Directive =>
Give back every line below that contains the word "Collapse", copying each one in full.

Data entries =>
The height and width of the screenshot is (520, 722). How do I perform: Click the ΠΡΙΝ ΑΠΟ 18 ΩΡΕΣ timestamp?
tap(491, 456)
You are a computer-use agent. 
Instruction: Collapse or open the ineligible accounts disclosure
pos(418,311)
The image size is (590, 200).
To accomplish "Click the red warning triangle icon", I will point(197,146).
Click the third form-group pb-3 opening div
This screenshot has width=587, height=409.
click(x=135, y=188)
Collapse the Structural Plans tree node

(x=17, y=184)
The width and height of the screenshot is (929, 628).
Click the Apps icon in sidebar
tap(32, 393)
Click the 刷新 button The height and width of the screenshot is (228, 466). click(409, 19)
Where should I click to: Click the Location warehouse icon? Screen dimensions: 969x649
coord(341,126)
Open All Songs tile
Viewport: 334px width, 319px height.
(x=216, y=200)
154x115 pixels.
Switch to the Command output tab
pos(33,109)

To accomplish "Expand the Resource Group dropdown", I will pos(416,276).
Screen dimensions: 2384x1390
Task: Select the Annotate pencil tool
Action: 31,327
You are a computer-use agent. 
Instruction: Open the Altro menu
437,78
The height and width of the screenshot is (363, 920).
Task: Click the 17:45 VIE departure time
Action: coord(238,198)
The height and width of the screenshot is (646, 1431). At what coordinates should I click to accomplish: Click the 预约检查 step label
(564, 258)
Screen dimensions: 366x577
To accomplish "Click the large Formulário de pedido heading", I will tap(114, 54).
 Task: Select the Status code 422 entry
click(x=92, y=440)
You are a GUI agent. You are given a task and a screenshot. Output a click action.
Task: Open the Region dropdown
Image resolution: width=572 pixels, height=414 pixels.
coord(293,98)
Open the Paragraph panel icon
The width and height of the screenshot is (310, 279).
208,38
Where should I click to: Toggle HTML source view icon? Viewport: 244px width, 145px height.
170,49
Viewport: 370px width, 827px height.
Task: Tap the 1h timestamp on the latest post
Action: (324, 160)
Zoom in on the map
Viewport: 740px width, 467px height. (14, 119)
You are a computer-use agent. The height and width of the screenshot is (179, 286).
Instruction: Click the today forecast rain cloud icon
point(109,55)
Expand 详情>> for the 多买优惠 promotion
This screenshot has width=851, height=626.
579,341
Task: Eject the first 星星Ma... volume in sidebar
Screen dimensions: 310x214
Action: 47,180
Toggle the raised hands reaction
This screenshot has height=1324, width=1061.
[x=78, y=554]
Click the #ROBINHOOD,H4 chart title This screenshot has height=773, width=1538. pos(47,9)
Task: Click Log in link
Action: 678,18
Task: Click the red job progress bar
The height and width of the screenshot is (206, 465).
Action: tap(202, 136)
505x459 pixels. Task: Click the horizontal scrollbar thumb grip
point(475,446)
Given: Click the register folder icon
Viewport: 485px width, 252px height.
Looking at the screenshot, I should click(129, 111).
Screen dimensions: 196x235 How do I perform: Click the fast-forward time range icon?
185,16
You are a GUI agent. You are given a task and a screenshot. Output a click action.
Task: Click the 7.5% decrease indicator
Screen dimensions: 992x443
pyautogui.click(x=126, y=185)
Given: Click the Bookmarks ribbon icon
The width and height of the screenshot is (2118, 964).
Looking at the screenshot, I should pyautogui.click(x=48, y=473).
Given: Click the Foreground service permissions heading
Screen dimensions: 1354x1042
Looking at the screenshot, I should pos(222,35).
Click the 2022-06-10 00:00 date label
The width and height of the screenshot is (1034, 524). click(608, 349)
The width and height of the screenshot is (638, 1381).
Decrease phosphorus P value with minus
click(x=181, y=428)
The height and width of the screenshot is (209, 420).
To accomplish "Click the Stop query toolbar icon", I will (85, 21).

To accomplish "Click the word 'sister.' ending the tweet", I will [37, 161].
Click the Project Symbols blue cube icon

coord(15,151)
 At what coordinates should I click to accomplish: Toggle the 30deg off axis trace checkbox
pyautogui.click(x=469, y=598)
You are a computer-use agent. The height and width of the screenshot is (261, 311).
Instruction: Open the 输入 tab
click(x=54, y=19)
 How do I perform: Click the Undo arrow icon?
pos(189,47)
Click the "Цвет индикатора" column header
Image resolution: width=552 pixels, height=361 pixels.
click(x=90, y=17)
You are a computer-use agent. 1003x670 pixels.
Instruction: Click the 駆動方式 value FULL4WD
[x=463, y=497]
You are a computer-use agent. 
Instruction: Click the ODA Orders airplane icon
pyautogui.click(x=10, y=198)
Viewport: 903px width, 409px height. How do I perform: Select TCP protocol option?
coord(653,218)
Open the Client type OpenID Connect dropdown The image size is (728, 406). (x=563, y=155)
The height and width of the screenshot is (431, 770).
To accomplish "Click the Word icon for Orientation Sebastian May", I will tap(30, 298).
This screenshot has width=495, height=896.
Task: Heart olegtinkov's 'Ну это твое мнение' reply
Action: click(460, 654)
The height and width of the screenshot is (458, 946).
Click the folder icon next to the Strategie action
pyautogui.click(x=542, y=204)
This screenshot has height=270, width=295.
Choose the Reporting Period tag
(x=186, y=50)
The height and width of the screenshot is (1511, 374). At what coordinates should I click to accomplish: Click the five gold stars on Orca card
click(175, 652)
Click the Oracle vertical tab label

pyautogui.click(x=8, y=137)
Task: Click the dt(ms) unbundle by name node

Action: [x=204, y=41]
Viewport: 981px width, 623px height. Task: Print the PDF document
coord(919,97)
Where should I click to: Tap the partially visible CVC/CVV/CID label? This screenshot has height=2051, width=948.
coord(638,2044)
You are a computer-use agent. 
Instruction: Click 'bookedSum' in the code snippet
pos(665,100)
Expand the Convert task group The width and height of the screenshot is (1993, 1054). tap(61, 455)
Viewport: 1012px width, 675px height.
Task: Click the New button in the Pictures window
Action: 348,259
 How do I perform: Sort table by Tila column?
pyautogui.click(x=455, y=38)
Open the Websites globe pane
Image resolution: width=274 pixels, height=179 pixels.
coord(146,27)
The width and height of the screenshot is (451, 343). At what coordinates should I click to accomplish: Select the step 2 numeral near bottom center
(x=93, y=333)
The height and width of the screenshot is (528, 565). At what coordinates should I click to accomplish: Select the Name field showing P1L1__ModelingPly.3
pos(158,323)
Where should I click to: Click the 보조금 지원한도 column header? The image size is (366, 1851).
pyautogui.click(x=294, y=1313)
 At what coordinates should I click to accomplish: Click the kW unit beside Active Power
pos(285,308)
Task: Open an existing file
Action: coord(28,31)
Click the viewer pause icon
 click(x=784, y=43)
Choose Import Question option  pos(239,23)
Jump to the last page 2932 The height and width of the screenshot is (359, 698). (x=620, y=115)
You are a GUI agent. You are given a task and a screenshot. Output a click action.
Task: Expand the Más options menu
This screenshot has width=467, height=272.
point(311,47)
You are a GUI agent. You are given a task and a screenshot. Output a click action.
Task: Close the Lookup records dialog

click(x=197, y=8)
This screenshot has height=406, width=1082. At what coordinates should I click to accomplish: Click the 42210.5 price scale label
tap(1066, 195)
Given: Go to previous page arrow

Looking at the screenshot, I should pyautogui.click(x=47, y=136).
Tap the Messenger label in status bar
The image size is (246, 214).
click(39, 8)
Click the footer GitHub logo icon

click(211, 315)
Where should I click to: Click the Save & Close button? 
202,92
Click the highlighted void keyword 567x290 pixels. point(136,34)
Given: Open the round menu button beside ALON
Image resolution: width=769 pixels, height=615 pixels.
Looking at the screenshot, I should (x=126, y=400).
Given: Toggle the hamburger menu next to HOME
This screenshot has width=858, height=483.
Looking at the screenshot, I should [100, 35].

Problem solution =>
Instruction: Collapse or open the ineligible accounts disclosure
Collapse the Structural Plans tree node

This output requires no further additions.